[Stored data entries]
+ + +

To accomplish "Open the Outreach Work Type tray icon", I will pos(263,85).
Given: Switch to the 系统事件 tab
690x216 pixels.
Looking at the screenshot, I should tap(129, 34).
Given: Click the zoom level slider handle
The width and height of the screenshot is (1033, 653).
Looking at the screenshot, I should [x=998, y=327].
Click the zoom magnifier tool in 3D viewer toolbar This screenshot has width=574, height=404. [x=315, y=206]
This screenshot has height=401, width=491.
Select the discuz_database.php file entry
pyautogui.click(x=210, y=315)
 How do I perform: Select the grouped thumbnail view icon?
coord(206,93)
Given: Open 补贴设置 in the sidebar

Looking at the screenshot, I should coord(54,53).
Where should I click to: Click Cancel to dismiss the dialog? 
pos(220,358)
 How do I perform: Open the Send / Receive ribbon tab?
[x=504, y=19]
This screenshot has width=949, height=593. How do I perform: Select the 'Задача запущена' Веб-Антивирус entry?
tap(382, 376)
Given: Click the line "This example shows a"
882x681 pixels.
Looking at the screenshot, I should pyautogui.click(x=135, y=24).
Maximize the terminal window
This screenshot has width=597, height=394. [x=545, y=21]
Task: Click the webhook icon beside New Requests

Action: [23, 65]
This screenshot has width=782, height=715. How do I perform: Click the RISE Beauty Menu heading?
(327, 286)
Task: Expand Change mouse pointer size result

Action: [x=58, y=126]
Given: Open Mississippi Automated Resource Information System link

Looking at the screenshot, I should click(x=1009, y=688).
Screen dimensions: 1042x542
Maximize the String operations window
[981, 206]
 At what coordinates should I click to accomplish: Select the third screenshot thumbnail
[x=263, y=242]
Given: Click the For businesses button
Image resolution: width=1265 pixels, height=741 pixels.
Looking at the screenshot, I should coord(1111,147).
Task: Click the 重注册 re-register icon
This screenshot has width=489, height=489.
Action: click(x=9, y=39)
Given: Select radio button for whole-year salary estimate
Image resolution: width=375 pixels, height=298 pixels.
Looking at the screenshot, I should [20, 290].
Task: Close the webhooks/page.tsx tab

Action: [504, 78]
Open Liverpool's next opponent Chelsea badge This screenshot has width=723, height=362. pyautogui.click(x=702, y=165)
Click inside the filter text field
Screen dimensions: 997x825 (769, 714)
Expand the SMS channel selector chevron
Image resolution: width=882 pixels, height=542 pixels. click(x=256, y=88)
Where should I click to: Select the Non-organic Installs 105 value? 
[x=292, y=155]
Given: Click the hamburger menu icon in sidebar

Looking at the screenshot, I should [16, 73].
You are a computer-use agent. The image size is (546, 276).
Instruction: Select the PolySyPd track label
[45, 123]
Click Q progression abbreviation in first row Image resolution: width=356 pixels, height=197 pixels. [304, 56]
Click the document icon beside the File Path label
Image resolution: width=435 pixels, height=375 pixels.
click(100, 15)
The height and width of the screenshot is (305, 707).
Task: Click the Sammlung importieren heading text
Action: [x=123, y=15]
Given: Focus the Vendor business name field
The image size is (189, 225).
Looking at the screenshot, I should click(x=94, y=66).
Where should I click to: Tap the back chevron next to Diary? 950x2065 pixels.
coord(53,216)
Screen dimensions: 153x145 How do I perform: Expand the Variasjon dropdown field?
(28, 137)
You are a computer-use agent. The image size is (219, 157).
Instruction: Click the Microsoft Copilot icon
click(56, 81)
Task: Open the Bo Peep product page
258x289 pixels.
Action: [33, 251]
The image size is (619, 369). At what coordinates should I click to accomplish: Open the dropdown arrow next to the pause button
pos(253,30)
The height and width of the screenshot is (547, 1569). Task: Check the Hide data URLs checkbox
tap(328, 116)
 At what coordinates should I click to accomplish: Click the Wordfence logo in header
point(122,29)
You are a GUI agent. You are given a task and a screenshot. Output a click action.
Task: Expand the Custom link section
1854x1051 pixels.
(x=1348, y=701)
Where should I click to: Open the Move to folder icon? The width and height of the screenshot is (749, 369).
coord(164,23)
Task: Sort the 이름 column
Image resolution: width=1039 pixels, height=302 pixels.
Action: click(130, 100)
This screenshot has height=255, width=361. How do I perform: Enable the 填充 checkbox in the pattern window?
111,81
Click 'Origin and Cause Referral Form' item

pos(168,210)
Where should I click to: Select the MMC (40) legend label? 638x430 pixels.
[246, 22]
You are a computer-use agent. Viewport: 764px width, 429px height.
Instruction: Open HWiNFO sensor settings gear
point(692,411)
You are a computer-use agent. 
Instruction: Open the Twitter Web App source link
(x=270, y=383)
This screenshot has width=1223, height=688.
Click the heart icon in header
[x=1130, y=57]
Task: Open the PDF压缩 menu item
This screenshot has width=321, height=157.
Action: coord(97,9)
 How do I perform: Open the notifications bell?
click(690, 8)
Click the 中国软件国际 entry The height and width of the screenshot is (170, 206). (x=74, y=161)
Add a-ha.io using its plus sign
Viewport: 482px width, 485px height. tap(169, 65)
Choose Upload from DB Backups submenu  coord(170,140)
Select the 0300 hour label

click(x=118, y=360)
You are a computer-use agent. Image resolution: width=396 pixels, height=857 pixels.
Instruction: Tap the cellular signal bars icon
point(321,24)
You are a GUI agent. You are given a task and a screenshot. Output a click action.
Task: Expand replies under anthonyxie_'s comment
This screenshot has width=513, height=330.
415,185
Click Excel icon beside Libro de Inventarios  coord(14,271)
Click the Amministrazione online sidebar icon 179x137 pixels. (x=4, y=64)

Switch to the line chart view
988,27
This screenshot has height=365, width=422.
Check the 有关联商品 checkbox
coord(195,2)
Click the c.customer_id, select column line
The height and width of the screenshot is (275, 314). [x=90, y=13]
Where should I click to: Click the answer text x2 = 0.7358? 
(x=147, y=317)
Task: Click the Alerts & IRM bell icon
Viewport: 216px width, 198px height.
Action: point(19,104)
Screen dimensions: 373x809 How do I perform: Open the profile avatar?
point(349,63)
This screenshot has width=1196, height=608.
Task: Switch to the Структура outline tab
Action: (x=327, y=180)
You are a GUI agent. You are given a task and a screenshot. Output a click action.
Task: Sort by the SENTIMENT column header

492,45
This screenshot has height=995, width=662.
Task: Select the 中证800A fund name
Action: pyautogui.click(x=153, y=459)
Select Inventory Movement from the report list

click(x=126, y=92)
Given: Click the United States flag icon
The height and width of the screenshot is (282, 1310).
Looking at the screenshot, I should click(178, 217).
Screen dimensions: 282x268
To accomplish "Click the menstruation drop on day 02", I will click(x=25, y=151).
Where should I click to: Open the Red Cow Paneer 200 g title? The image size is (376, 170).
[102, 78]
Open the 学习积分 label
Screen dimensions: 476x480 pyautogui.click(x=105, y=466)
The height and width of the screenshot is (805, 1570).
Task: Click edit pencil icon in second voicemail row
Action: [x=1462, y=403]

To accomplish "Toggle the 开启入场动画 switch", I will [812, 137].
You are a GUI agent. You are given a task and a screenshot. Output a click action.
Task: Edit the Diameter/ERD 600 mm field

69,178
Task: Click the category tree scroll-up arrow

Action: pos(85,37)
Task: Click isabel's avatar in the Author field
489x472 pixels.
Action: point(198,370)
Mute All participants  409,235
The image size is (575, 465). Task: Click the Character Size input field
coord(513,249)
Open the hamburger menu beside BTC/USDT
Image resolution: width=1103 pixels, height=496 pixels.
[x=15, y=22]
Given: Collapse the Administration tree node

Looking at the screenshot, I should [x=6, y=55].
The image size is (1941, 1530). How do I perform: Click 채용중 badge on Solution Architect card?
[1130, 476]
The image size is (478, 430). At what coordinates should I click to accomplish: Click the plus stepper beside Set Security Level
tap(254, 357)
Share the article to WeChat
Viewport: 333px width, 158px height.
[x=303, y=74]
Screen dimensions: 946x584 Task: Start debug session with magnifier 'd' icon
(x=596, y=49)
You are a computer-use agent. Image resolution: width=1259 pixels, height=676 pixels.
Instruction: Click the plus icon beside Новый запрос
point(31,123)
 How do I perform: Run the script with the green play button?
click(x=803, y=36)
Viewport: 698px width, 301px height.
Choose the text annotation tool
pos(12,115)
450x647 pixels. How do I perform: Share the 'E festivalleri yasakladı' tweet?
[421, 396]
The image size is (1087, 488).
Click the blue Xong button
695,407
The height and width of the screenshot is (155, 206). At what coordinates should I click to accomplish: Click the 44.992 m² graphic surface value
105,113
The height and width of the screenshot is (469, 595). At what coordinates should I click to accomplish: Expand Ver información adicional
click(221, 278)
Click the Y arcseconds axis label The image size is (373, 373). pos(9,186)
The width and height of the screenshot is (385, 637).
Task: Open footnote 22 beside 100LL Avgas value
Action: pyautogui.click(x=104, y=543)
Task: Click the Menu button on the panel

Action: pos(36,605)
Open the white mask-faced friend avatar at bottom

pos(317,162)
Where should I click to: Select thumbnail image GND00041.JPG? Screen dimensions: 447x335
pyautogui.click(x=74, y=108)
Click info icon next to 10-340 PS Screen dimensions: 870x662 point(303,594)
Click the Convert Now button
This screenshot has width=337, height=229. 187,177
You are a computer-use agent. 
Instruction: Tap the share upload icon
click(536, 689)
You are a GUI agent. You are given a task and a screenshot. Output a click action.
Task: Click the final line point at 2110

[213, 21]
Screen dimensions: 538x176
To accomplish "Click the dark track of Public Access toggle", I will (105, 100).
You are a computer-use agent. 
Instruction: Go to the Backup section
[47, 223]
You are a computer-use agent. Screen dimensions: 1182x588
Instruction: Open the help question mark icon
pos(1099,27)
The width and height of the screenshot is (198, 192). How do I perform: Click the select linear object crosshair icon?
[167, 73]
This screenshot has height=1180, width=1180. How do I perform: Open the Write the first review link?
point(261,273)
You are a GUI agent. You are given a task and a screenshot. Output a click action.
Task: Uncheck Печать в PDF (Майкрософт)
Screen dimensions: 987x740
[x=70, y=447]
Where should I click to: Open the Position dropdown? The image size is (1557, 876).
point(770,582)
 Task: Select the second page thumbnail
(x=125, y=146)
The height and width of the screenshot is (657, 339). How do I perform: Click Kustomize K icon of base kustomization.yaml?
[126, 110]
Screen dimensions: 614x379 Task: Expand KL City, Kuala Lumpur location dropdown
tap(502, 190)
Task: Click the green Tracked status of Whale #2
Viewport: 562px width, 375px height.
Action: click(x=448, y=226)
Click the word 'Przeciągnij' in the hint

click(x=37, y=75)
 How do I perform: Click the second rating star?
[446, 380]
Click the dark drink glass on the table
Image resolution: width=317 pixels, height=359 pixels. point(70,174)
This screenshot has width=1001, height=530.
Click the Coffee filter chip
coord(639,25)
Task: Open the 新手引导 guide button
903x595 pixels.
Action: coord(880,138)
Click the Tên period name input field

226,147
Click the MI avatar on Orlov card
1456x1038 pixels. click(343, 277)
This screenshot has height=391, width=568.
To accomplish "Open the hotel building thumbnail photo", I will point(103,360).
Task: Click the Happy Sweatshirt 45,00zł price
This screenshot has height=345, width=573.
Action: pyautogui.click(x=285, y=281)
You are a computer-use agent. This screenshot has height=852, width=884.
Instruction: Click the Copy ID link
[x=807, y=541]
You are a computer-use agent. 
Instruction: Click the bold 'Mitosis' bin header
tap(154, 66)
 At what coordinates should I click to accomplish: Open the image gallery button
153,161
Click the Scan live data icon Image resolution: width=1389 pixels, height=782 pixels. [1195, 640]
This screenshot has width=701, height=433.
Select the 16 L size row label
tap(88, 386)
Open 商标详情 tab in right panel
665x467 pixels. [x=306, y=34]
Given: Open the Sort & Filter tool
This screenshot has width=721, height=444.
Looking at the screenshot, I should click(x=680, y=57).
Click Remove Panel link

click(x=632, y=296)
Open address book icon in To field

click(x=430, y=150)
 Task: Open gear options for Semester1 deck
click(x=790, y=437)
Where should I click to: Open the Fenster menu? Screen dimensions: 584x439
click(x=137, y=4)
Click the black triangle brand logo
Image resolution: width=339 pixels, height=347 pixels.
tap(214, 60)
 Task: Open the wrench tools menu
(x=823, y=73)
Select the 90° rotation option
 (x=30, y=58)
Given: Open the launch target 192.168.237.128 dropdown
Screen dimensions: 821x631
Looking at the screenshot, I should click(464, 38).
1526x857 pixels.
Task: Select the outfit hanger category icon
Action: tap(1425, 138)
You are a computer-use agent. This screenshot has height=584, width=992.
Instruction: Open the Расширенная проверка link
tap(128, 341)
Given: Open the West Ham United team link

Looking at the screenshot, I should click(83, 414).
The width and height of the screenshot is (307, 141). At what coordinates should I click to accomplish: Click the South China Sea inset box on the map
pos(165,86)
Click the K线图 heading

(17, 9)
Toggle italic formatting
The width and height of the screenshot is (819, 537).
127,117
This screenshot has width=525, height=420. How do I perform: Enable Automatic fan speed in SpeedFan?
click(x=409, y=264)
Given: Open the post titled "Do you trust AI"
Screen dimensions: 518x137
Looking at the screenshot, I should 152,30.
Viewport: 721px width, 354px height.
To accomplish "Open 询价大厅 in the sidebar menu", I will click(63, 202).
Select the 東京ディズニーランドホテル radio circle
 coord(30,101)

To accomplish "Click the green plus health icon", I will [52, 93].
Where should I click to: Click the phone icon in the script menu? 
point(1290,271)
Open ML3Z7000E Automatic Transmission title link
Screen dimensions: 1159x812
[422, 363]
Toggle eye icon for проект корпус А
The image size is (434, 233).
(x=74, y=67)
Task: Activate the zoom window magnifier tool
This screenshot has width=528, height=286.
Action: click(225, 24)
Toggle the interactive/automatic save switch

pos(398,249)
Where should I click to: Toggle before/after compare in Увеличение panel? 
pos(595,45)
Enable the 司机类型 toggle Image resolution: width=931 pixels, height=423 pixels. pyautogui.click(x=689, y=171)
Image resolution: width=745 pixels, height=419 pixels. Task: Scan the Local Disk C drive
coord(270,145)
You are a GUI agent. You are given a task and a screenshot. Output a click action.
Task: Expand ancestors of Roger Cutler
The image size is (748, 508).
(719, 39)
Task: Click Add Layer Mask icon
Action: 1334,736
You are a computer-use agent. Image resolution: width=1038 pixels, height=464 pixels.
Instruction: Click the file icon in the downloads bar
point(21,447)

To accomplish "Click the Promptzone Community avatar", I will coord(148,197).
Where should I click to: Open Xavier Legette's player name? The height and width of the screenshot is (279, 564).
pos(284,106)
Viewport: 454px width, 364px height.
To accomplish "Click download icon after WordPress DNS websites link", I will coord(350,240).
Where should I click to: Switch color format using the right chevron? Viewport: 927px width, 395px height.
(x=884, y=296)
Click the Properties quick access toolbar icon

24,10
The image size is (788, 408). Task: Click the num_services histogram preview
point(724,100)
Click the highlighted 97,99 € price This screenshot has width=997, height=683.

+ + +

### PROBLEM TO SOLVE
Which lines above hold the string "zoom"? Copy each of them.

### PROBLEM SOLUTION
Given: Click the zoom level slider handle
Click the zoom magnifier tool in 3D viewer toolbar This screenshot has width=574, height=404. [x=315, y=206]
Task: Activate the zoom window magnifier tool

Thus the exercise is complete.